_TASK DETAILS_
Exactly the lines from the one containing "You are a GUI" through the end of the listing must make up the answer, with no pictures included.

↓

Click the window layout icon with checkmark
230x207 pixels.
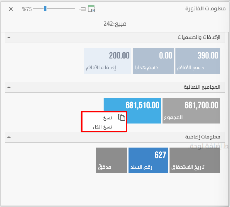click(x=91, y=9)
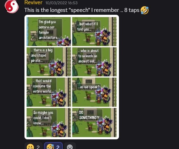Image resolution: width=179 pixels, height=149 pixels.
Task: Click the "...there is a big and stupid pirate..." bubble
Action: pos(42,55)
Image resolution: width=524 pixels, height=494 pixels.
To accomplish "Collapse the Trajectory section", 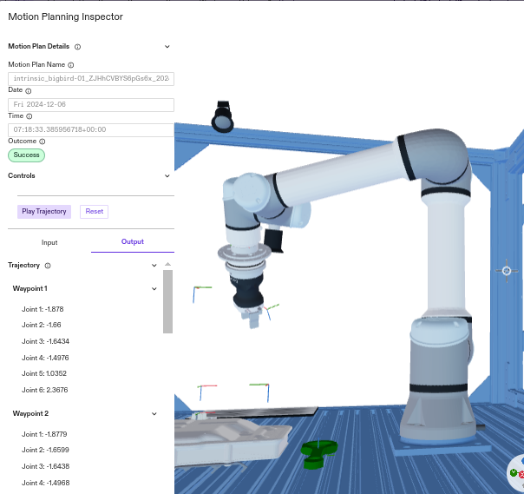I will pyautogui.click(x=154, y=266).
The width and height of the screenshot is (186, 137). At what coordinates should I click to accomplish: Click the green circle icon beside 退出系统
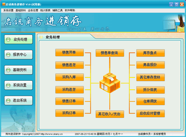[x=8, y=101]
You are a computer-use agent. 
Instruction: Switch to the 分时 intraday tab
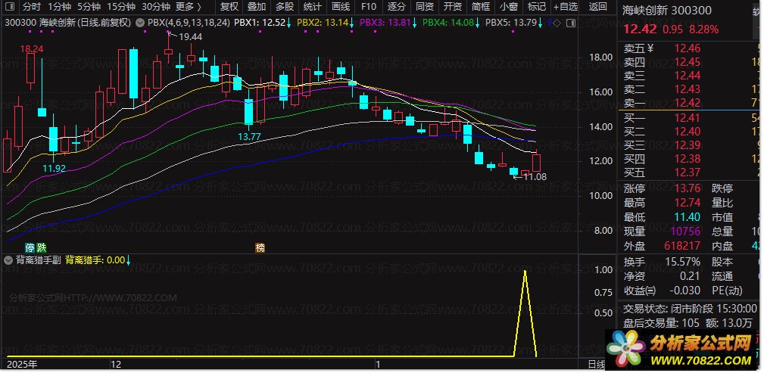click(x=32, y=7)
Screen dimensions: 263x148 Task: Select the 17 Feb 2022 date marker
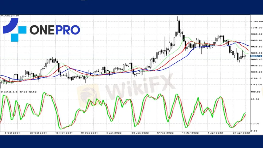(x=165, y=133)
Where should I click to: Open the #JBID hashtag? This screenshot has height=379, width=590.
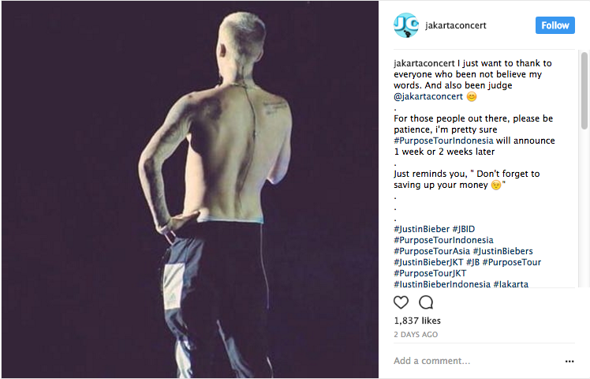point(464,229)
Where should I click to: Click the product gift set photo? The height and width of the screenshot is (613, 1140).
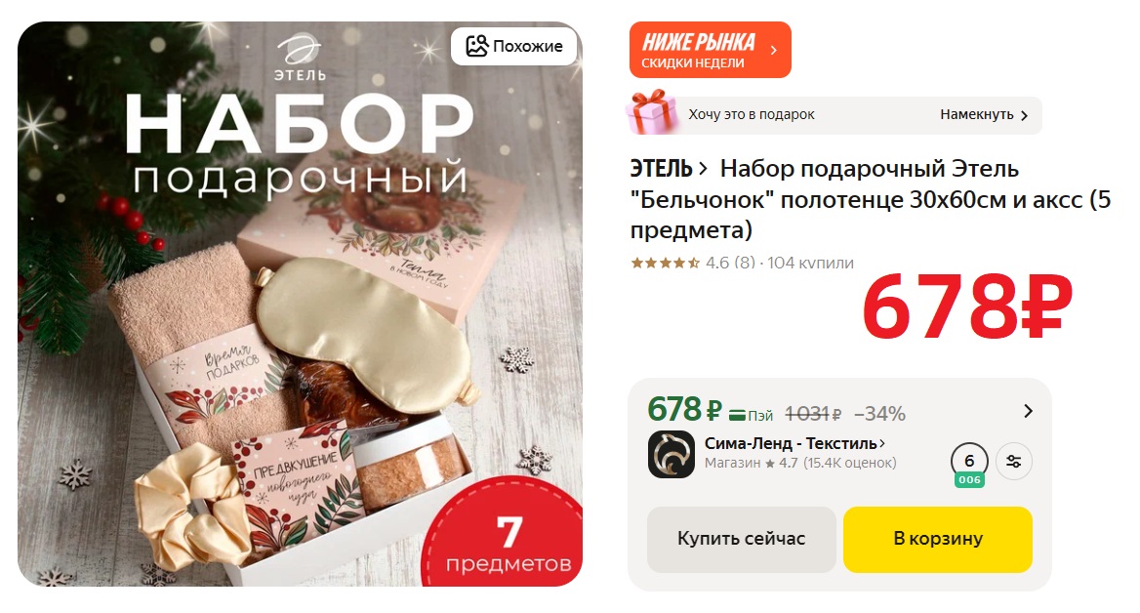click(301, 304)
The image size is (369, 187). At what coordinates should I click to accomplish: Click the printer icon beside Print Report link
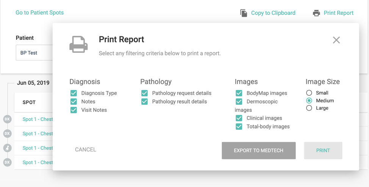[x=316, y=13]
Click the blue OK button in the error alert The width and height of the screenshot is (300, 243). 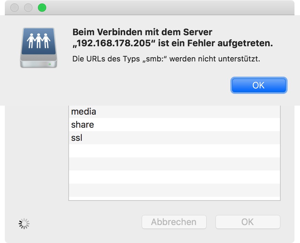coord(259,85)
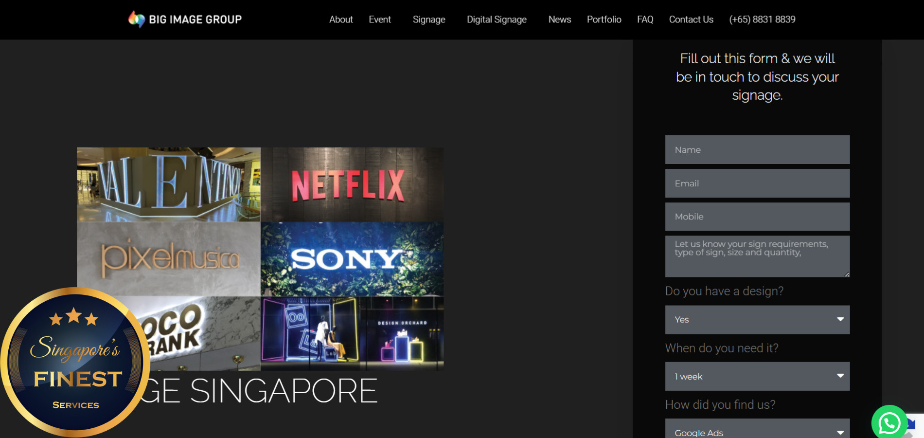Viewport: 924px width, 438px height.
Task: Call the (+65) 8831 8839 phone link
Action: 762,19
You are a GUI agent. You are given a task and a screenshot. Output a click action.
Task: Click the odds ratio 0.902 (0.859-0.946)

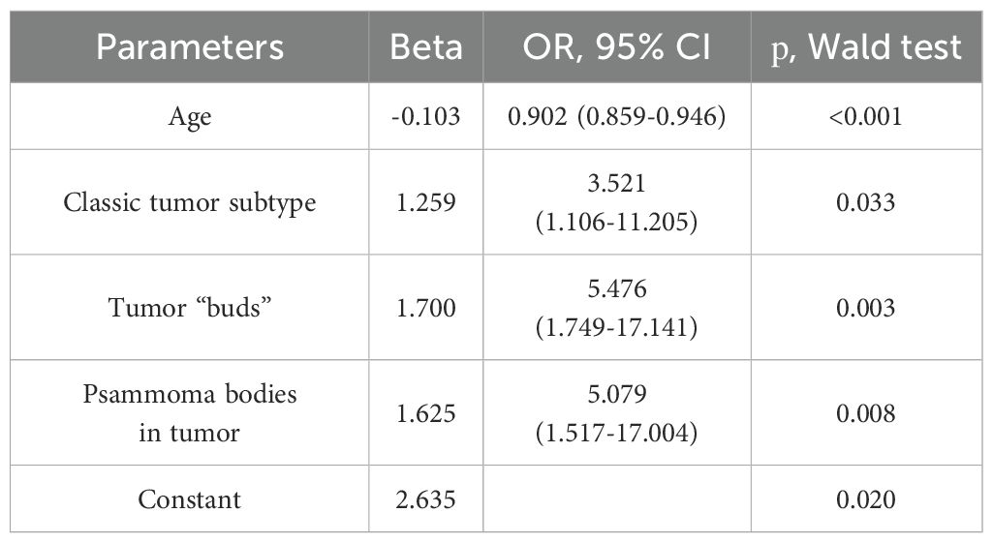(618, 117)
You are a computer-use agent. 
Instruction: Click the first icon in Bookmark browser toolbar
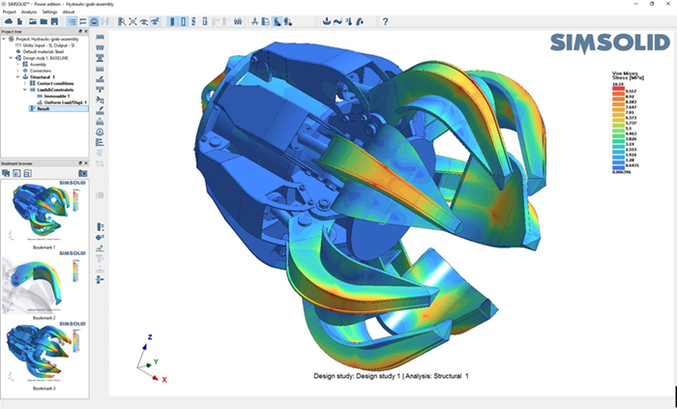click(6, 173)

↑

_RESPONSE TO THIS TASK_
You are a GUI agent. You are given a task and a screenshot. Output a click action.
Task: Click the odds ratio 0.902 (0.859-0.946)

(618, 117)
You are a computer-use agent. 
Instruction: Click the first icon in Bookmark browser toolbar
click(6, 173)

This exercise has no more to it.